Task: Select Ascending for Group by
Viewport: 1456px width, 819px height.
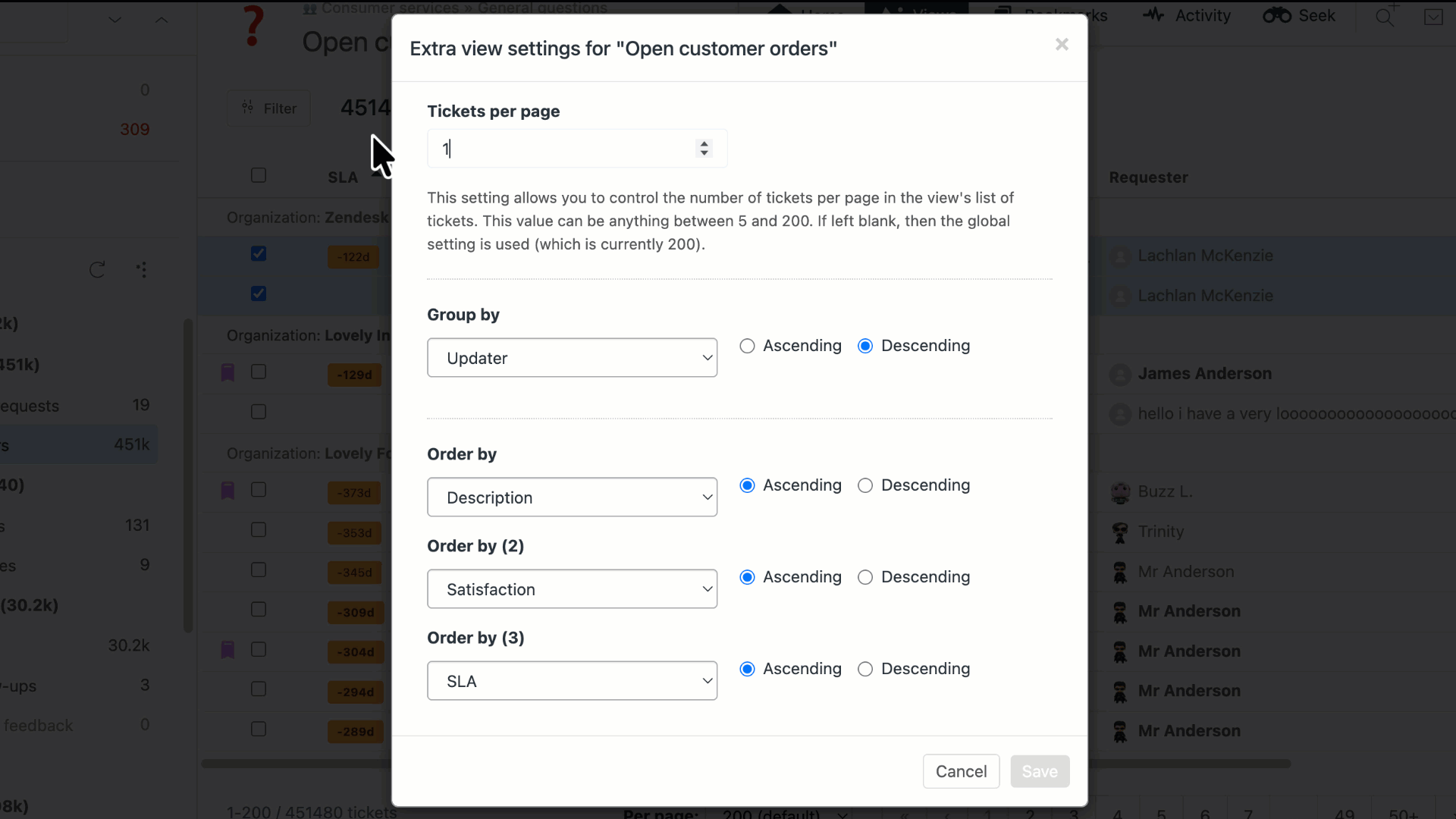Action: point(748,346)
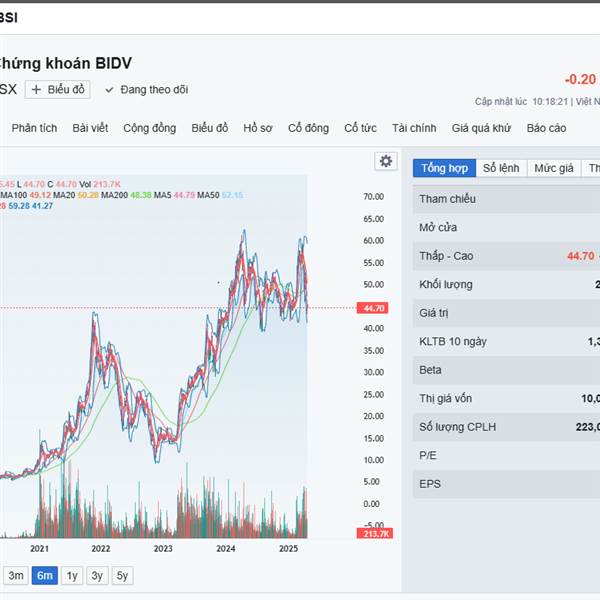Open Giá quá khứ tab

tap(481, 128)
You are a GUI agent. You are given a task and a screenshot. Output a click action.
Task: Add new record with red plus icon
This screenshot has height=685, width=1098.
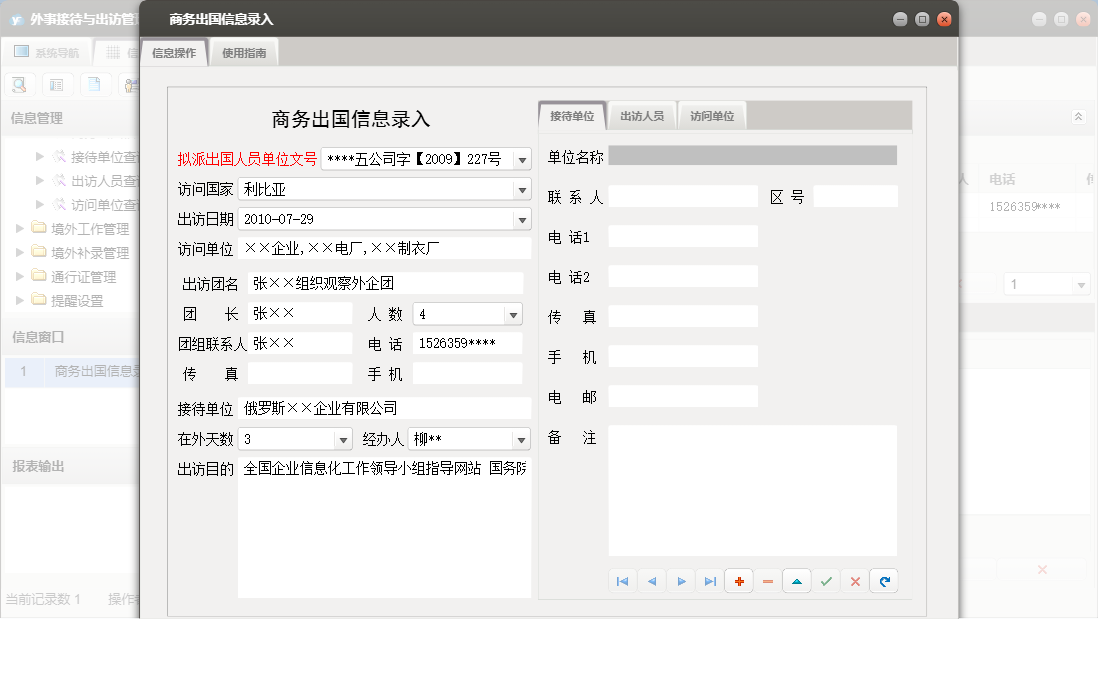(739, 581)
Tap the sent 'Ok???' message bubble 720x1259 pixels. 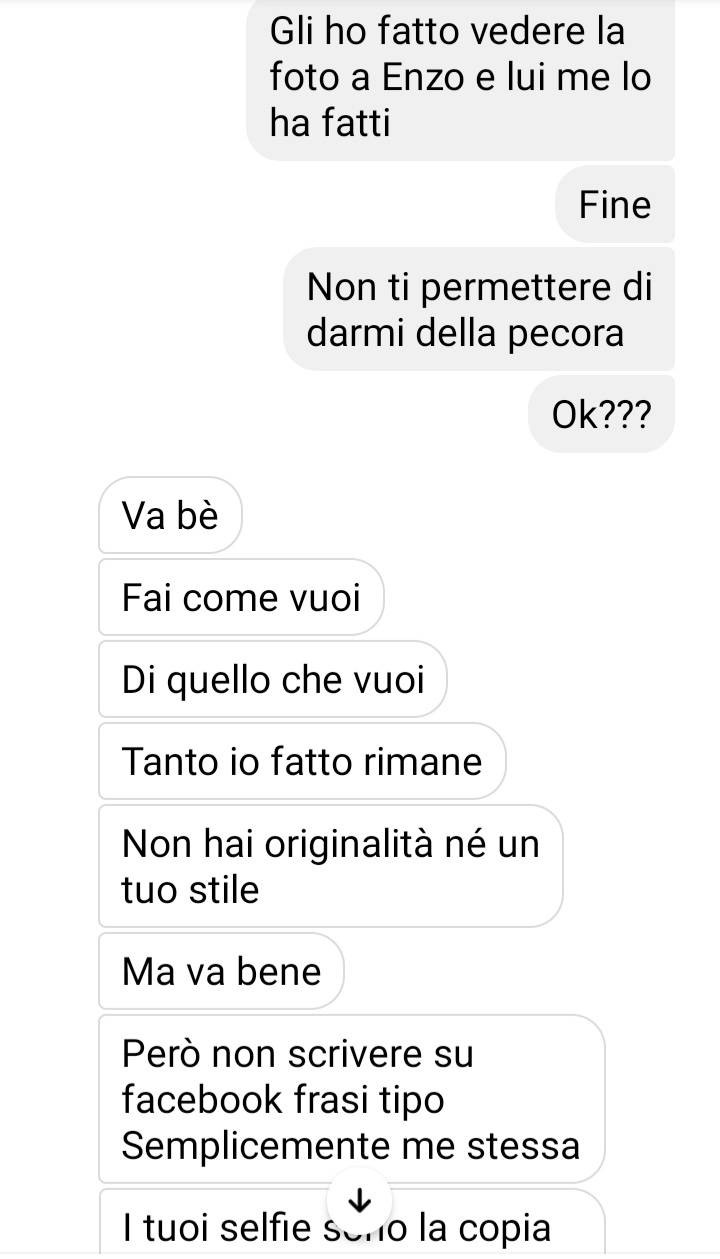tap(601, 414)
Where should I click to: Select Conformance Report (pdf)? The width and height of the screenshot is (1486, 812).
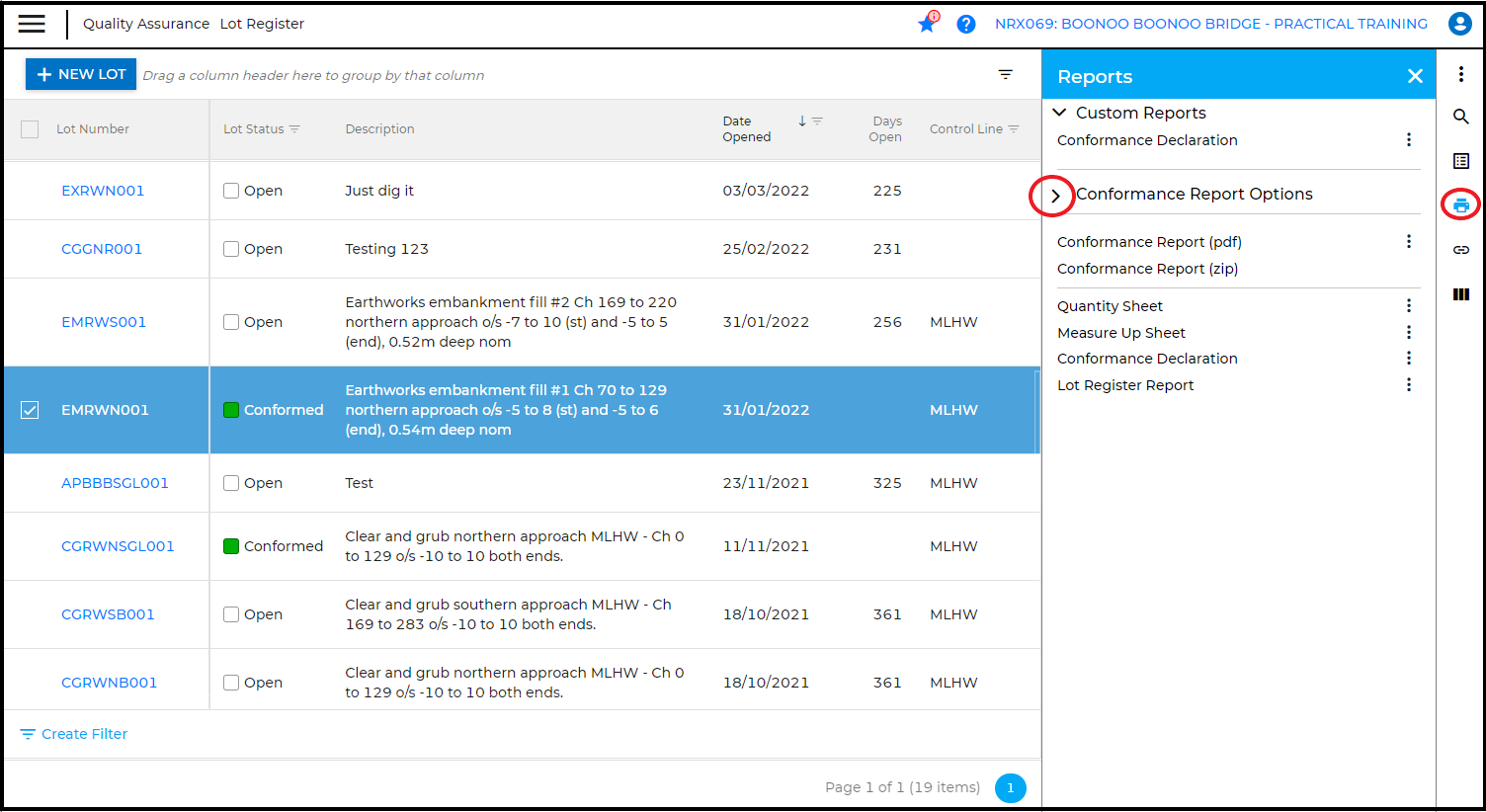pos(1148,242)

○ ○ ○ ○ ○

Aim of the task :: Arrange everything from the line containing "Where should I" down to the last line as a numbered list, skipping any blank lines and leaving out the pictures.

Result of this task ::
1. Where should I click to: Select Conformance Report (pdf)? The width and height of the screenshot is (1486, 812).
2. pos(1148,242)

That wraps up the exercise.